A la espera del waiver, el FMI advirtió por las reservas y el Gobierno salió a comprar

El Gobierno aceleró la compra de divisas y realizó operaciones todos los días de la semana pasada. Lleva comprados casi USD1.000 M. Viene haciendo buena letra para que el FMI confirme el waiver, apruebe la primera revisión y envíe el segundo desembolso, de USD2.000 M, tras el incumplimiento en la meta de acumulación de reservas. A través de un informe, el Fondo advirtió por la incertidumbre externa y por el rojo de cuenta corriente

Todavía sin novedades del waiver por incumplir la primera meta de acumulación de reservas, y con el FMI lanzando advertencias acerca de la alta incertidumbre cambiaria que eso genera, el Tesoro acelera la compra de dólares. El viernes pasado compró, luego del amague del miércoles anterior, unos USD315 millones y de esa forma ya logró hacerse de casi USD1.000 M. Este martes el Fondo publicó un informe en el que aseguró que “las reservas netas siguen en niveles críticamente bajos” y el riesgo país todavía “está elevado”, en el contexto de un sector externo con “una incertidumbre excepcionalmente alta”.

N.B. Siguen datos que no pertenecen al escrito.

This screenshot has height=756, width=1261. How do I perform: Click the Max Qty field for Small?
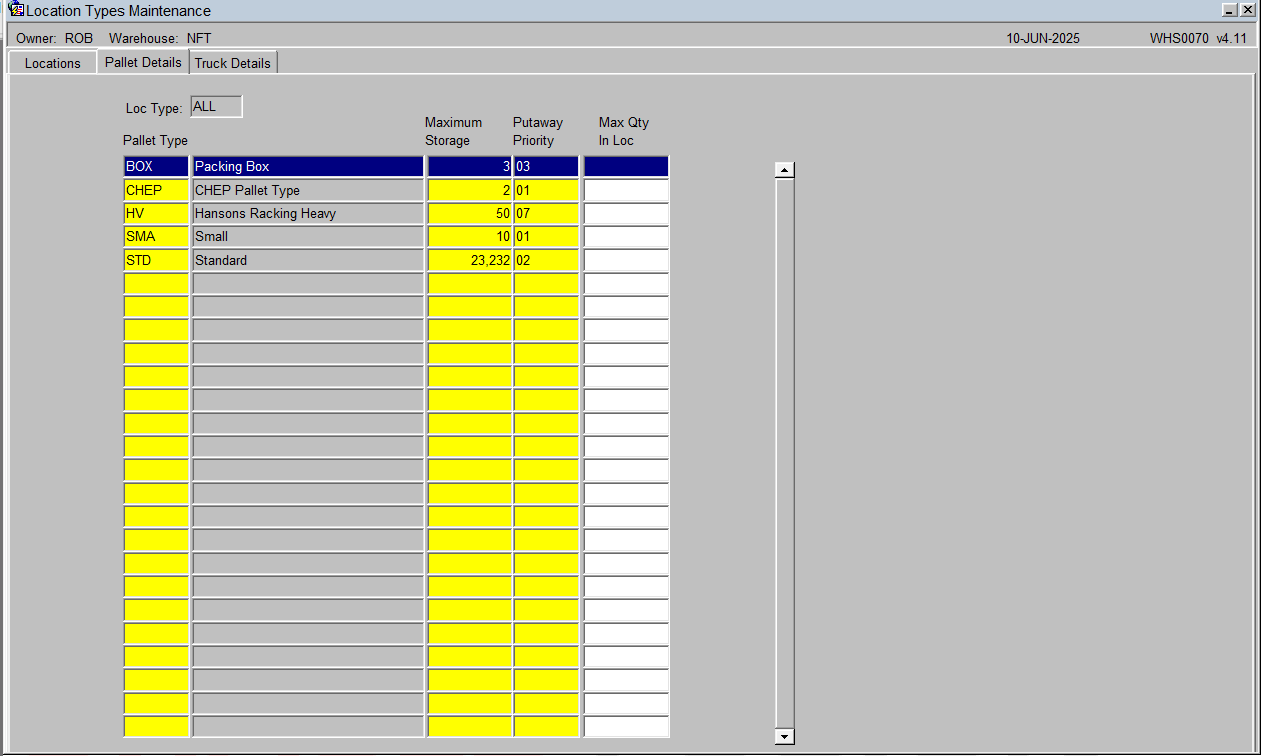coord(626,236)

El Gobierno deberá enfrentar un pago de intereses al FMI por USD650 M el 1 de agosto y apunta a lograr destrabar el segundo desembolso del Fondo antes de esa fecha. Para eso, precisa que el organismo otorgue el waiver por el incumplimiento de la meta de acumulación de reservas netas que había pautado para mediados de junio. El Gobierno quedó lejos de lograr alcanzarla, de la mano del atraso cambiario y el rojo de cuenta corriente externa, y desde entonces no hubo novedades acerca de la aprobación por parte del Fondo de la primera revisión del nuevo acuerdo, requisito necesario para destrabar el desembolso, por cierto una señal fundamental de la buena salud del esquema de cara al mercado.

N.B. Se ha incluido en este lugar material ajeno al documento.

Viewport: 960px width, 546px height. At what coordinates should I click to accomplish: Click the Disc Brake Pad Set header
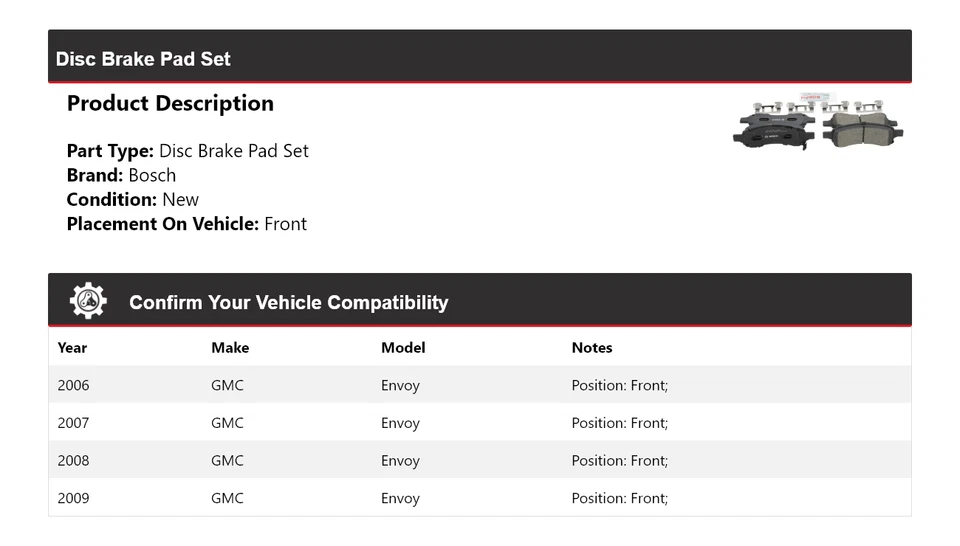click(143, 59)
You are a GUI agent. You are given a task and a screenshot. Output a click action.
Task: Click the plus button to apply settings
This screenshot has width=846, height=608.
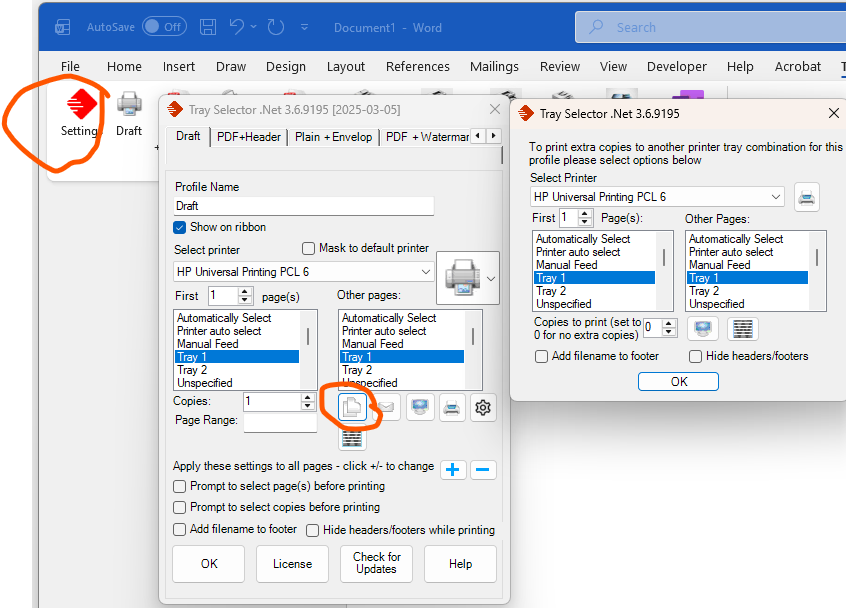(453, 469)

Luego de negarse a comprar reservas antes de que el tipo de cambio toque el piso de las bandas, pese a que la propia letra del acuerdo con el FMI sugería que lo iba a hacer, y tras una visita revisora del staff del organismo que se fue sin dejar demasiadas señales, el Gobierno empezó con la buena letra. Desde entonces acumuló compras por casi USD1.000 M. Primero se hizo de USD200 M a fines de junio, luego de otros USD200 M en los primeros días de julio.

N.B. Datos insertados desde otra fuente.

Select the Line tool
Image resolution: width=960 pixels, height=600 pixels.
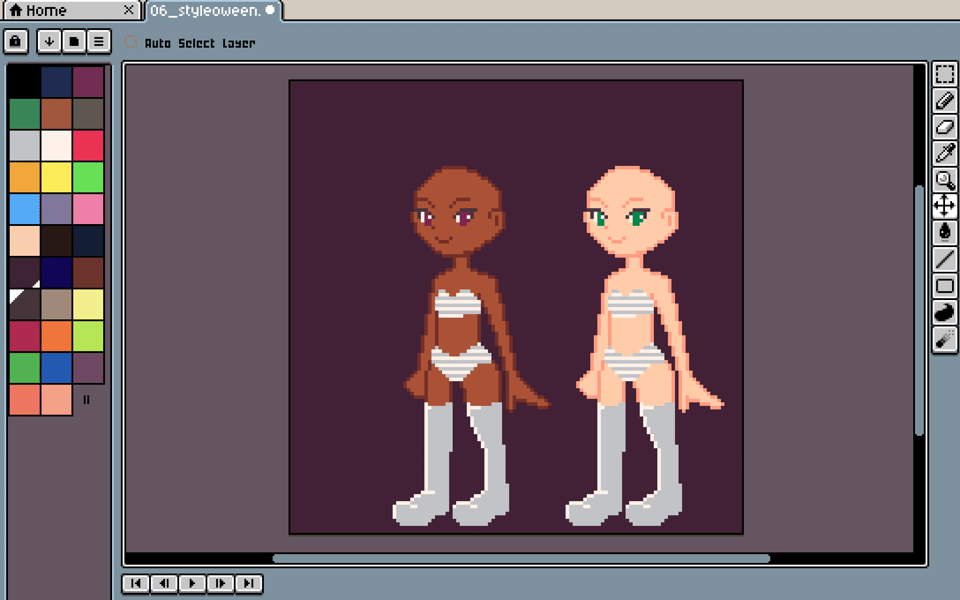click(x=945, y=259)
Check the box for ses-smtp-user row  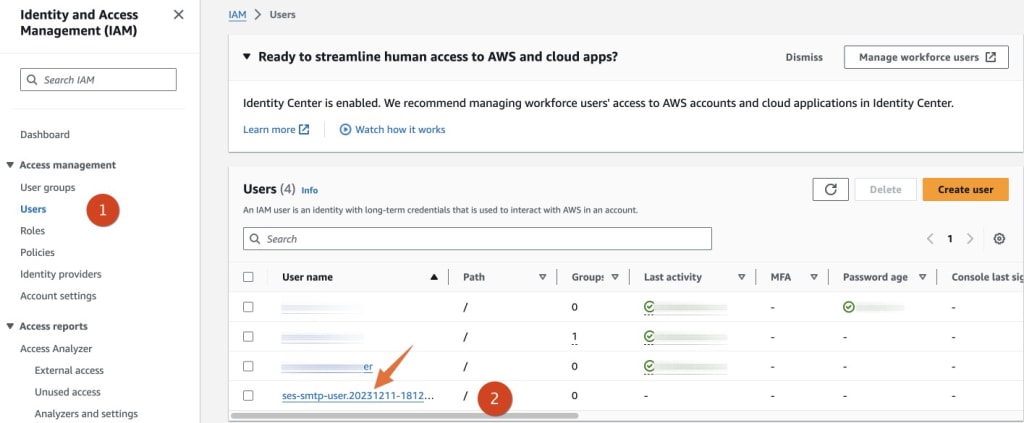click(x=248, y=395)
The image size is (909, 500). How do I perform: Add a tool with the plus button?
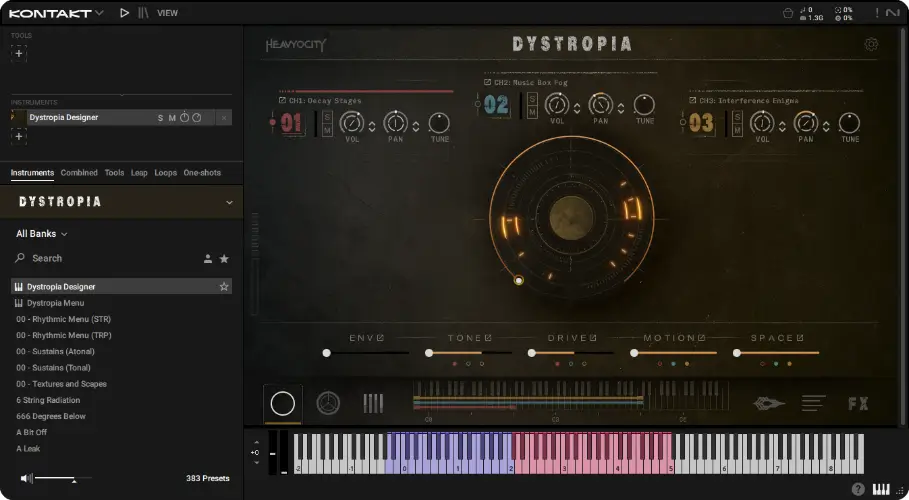(x=20, y=53)
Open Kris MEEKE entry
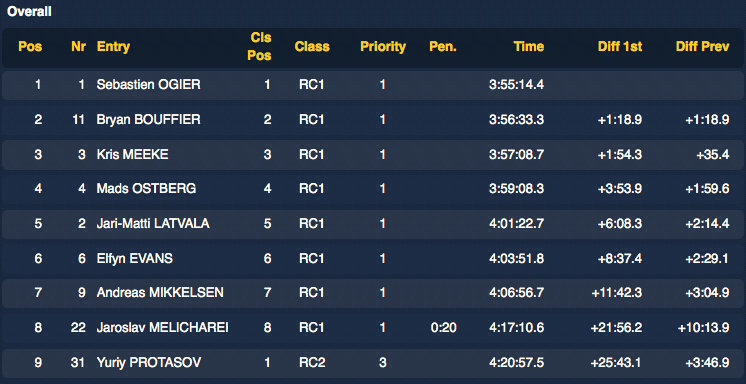 pyautogui.click(x=132, y=154)
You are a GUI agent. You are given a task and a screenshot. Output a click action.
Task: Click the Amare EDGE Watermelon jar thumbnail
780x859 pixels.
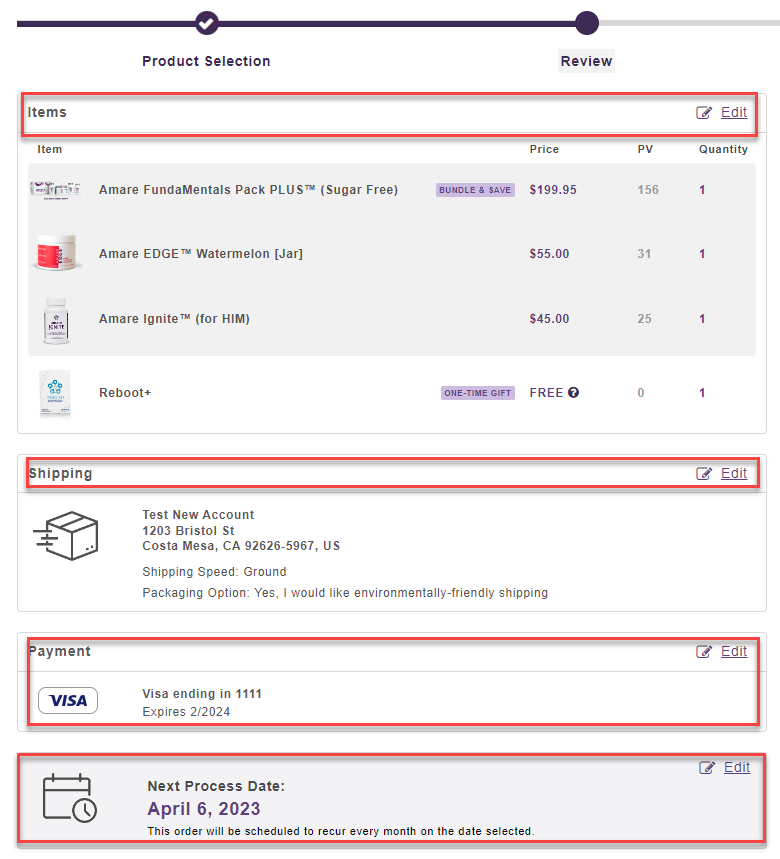54,254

Finalmente, la semana pasada compró todos los días. Primero fueron unos USD49 M el lunes y otros USD106 M el martes. El miércoles protagonizó una particularidad, ya que aunque dio a entender que se había hecho de USD500 M, en realidad solo compró USD45 M. El jueves adquirió otros USD40 M. Y el viernes rompió el ritmo, cumplió con crecer lo que había dado a entender el miércoles y se hizo de otros USD315 M. Así, en su cuenta corriente en el BCRA, el Tesoro acumuló vía compras casi USD1.000 M, que van directo a engordar las reservas.

Mientras espera que el FMI le devuelva el guiño, el organismo publicó este martes el informe Reporte del sector externo, que da un repaso de la coyuntura en las cuentas cambiarias a nivel global. Más allá de las clásicas felicitaciones por el fuerte ajuste fiscal aplicado por el Gobierno, para el caso argentino el informe fue duro respecto a la pata que faltó cumplir, la externa.

Dijo: “Los fundamentos económicos han mejorado sustancialmente desde fines de 2023, pero las reservas netas siguen en niveles críticamente bajos y los spreads soberanos, aunque han bajado drásticamente, todavía están elevados. La evaluación externa está sujeta a una incertidumbre excepcionalmente alta”. Agregó, luego de la negativa oficial del principio de la fase 3 a comprar reservas tal lo exigido, que es “necesaria la implementación sostenida del nuevo programa, con medidas activas para reconstruir las reservas”.  

Además, después del marcado déficit de cuenta corriente del balance de pagos, y más allá de que desde el Gobierno habían señalado que era viable tener rojo en las cuentas externas porque se daba de la mano de una recuperación económica, a través de un ejercicio el FMI estimó que, “considerando la débil cobertura de reservas y su falta de acceso a los mercados internacionales”, el país necesita un superávit de cuenta corriente del 1,4% del PBI. Lejos de ese número positivo, el déficit en el primer trimestre medido por el Indec fue del 0,7% del PBI y el Gobierno reconoció que el año podrá terminar con uno del 2%.